Paved roads are nice to look at, but they’re easily damaged and costly to repair. UV rays, weather, oxidation and constant traffic wear down paved surfaces, loosening rocks and creating dangerous potholes.
But are there better alternatives for paving roads than traditional asphalt? At TEDxDelft, civil engineer Erik Schlangen says yes. Here he demonstrates a new type of porous asphalt with an astonishing feature: When cracked, it can be “healed” by induction heating.
This “self-healing” asphalt is infused with tiny strands of steel wool (yes, that steel wool — the same used to scrub dishes), which clings to the binding of the asphalt, called bitumen. When Schlangen’s asphalt develops a crack, caretakers can use heat to melt the steel mixed in the bitumen, which then liquifies and flows into the road’s cracks, “healing” itself.
Onstage, Erik demonstrates this process by dropping a piece of his asphalt into liquid nitrogen, breaking it, and then heating it in a microwave to “heal it,” a process from which the asphalt reemerges fully formed. Out on the roadways, he and his team from the Delft University of Technology are working on a real piece of highway donated by the Dutch government, 400 meters of the A58, where they’ve discovered that this process really works, as Erik says in his talk:
"If we go on the road every four years with our healing machine — this is the big version we have made to go on the real road — if we go on the road every four years, we can double the surface life of this road, which of course saves a lot of money."

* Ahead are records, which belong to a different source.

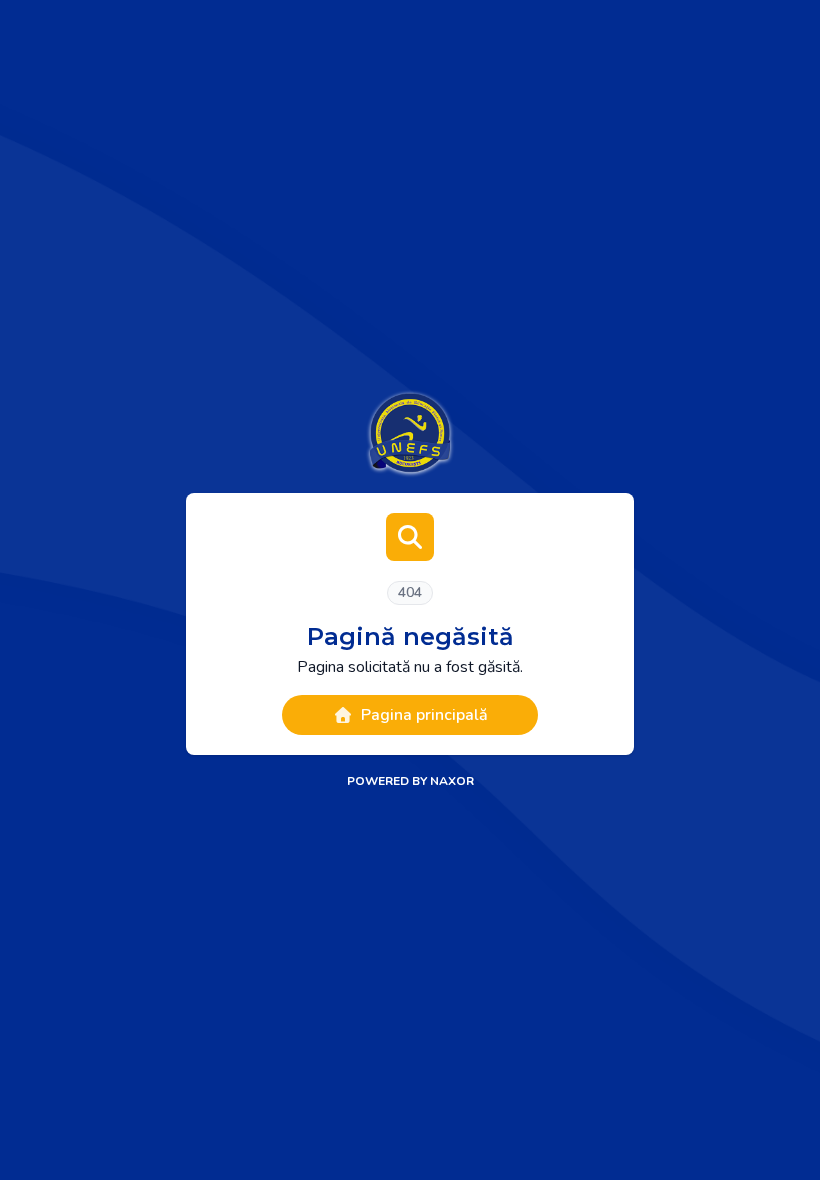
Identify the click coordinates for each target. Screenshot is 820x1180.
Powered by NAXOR (410, 781)
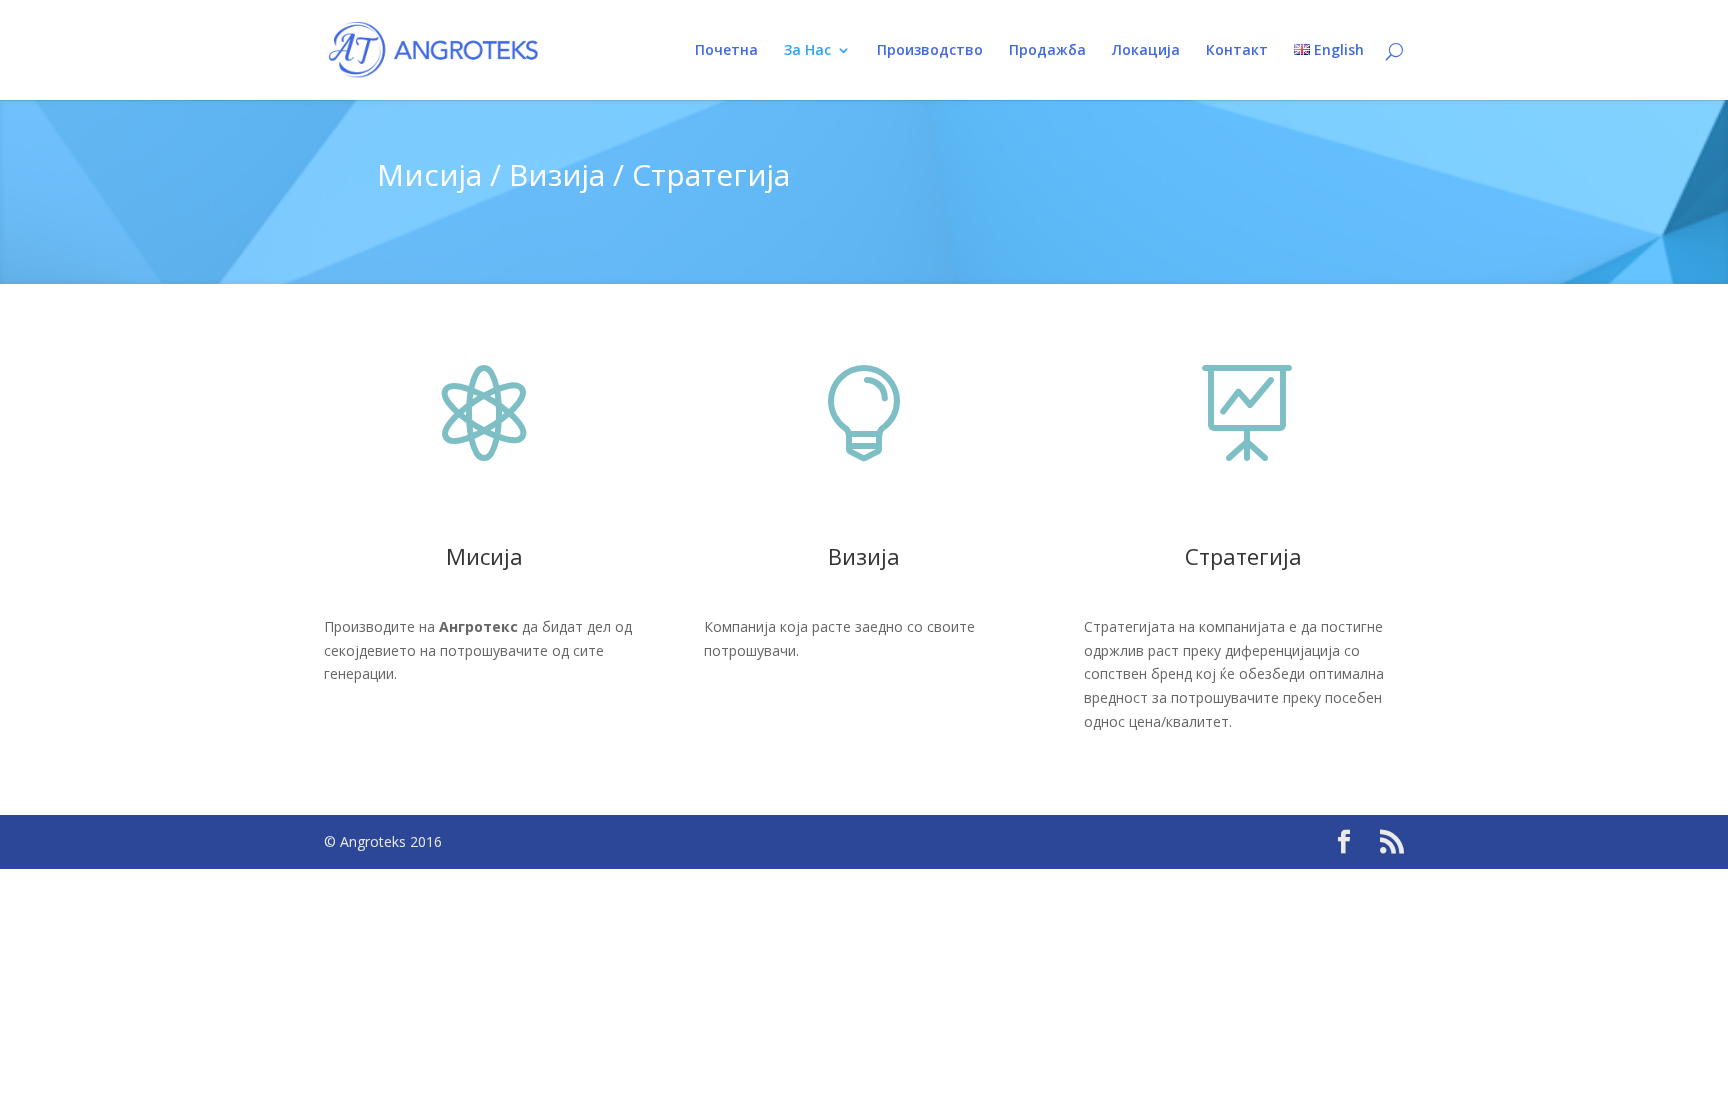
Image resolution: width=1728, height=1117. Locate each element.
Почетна (726, 51)
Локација (1146, 51)
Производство (930, 51)
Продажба (1047, 51)
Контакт (1237, 51)
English (1337, 51)
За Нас (807, 51)
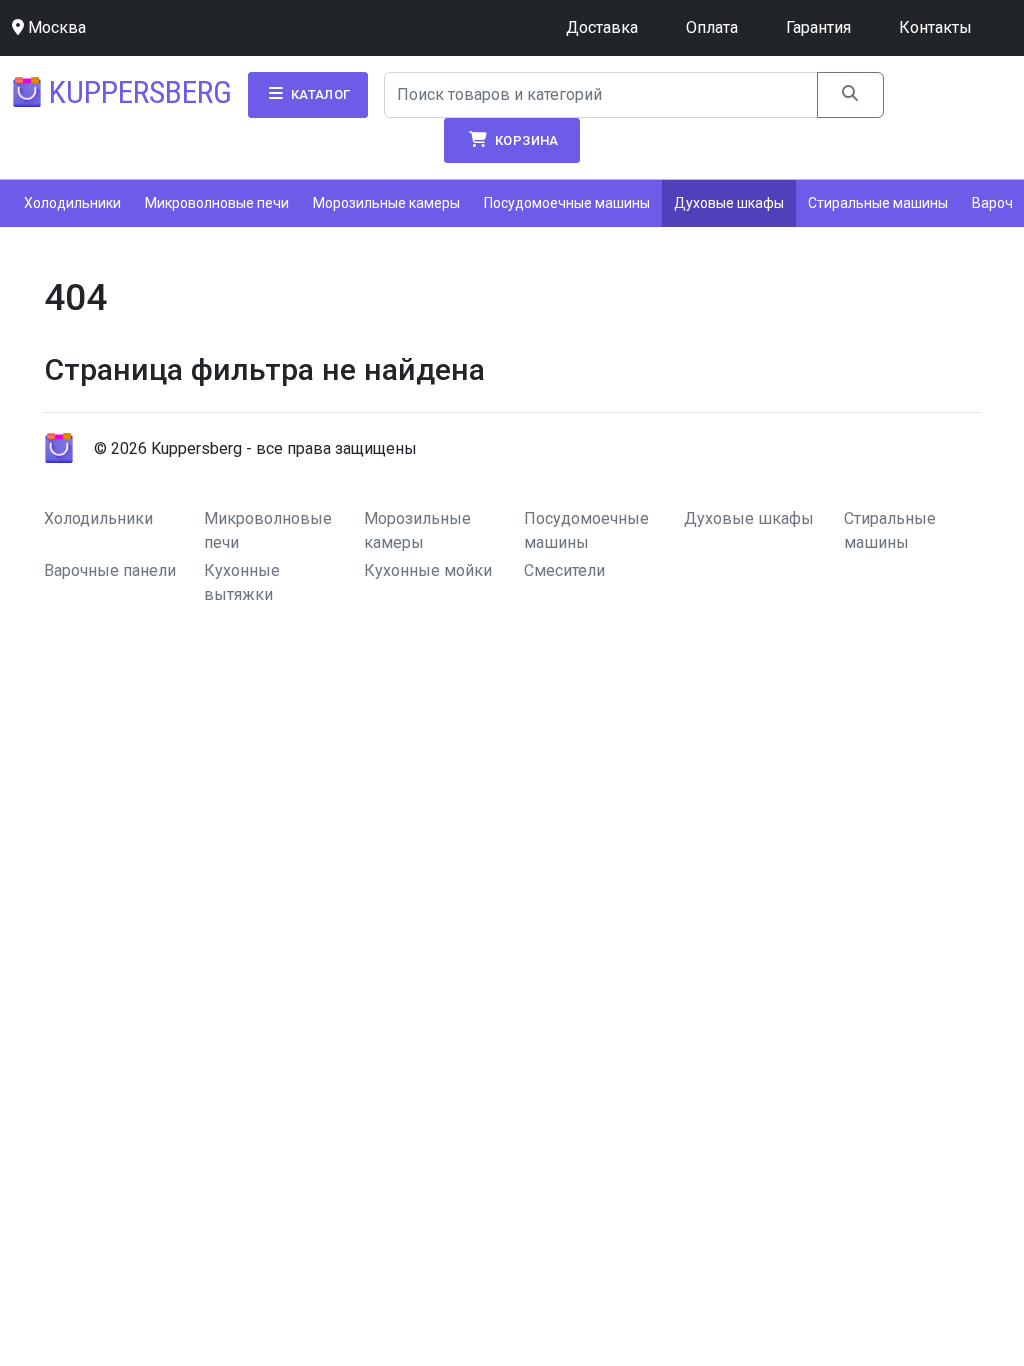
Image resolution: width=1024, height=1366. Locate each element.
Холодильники (72, 203)
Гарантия (818, 27)
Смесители (564, 570)
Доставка (602, 27)
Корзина (525, 140)
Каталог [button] (318, 94)
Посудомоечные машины (567, 203)
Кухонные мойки (428, 570)
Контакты (935, 27)
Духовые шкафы (729, 203)
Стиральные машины (878, 203)
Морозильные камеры (386, 203)
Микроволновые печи (217, 203)
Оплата (712, 27)
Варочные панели (110, 570)
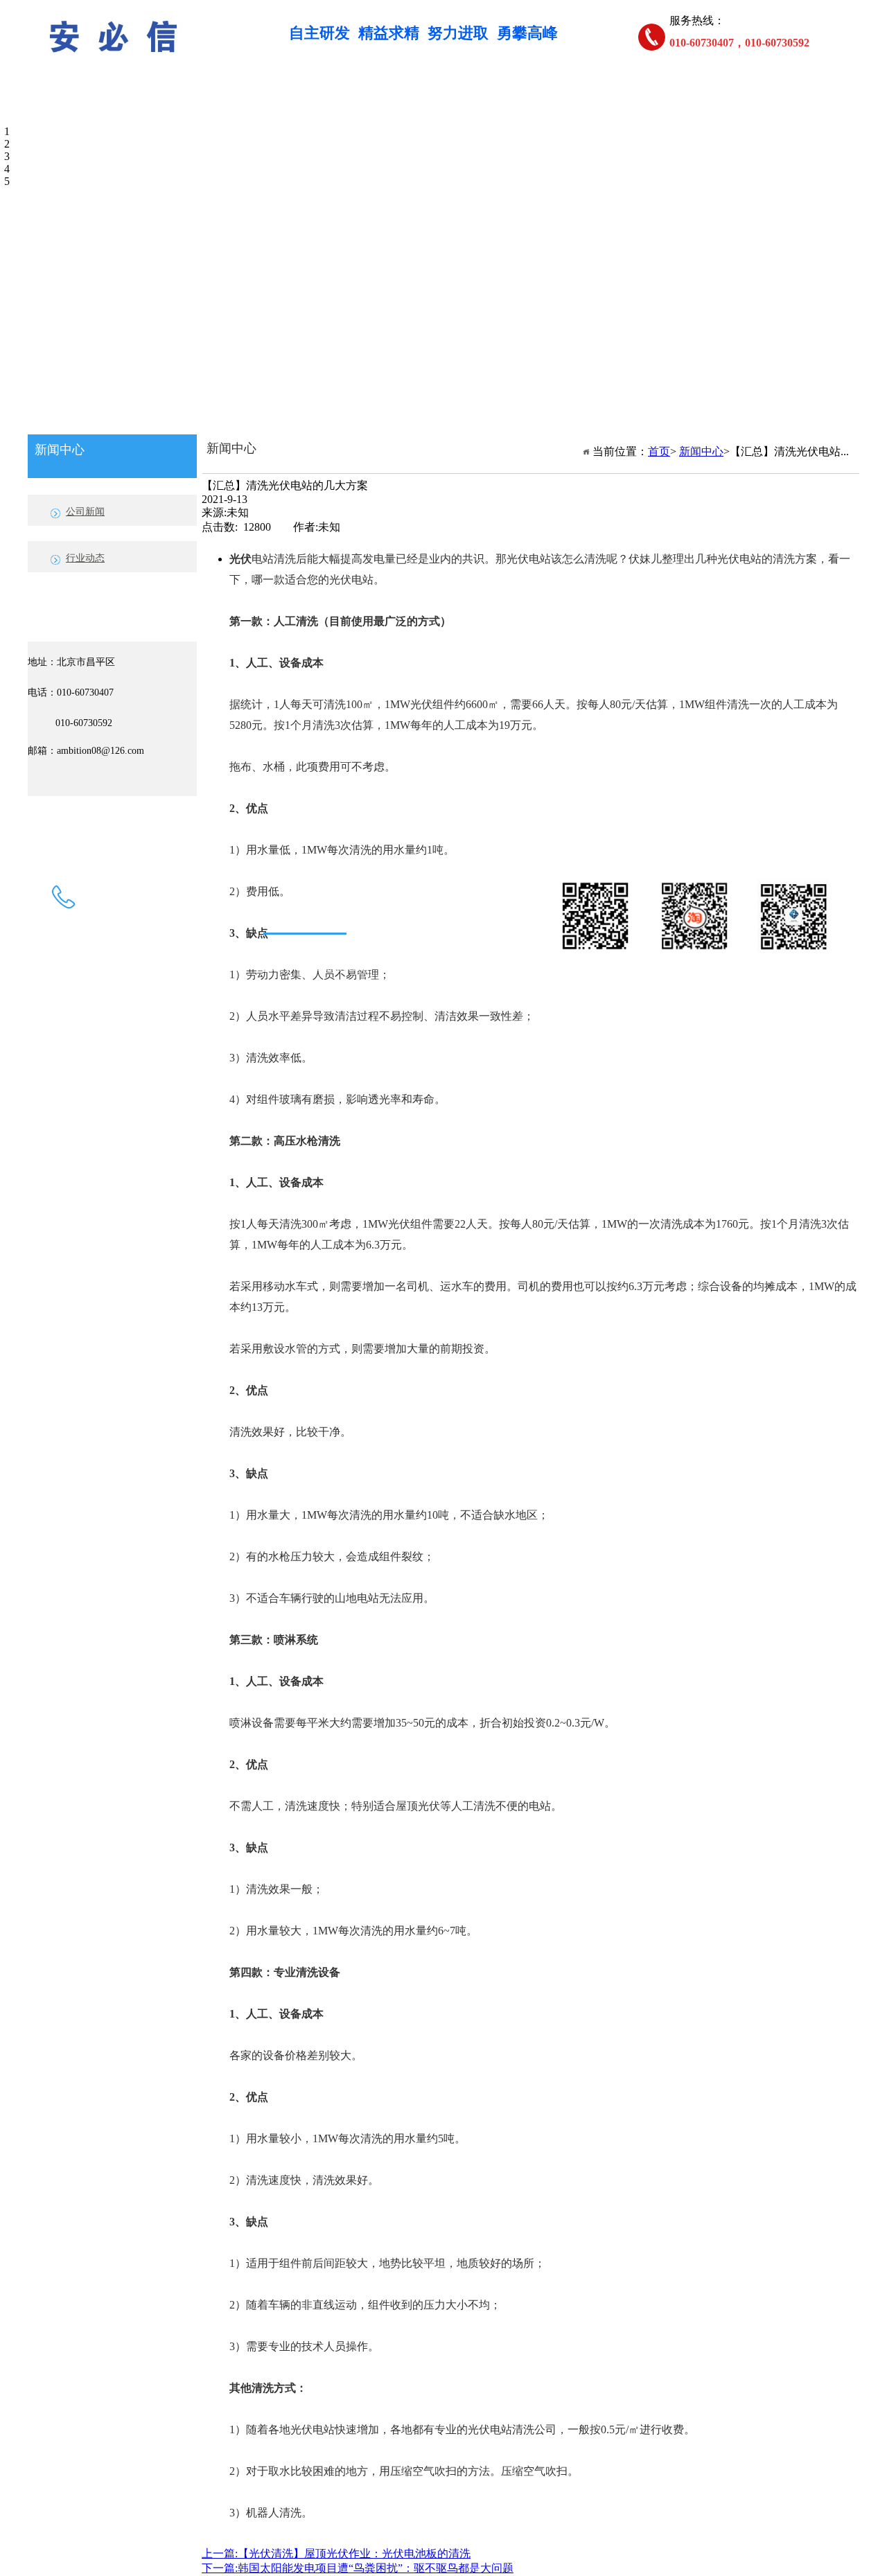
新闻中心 (703, 110)
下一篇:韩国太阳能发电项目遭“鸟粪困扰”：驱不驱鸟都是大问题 (357, 2568)
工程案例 (585, 110)
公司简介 (232, 110)
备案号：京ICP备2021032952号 (574, 1025)
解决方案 (468, 110)
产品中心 (350, 110)
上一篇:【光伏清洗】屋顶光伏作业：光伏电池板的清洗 (336, 2553)
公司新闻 (85, 511)
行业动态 (85, 558)
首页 (114, 110)
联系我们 (114, 144)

Erik is also working with microbiologist Henk Jonkers to create a “self-healing” building concrete (pictured above, on bottom), which is infused with bacterial spores and a compound that feeds these spores — calcium lactate. "When the biomaterial is exposed to water (one of the many things known to contribute to the degradation of concrete)," says io9, "the bacteria set to work converting calcium lactate into calcite, which fills in surrounding cracks."
We can’t wait to see what comes of these exciting new building materials, and until then, we’re crossing our fingers for self-healing smartphone screens.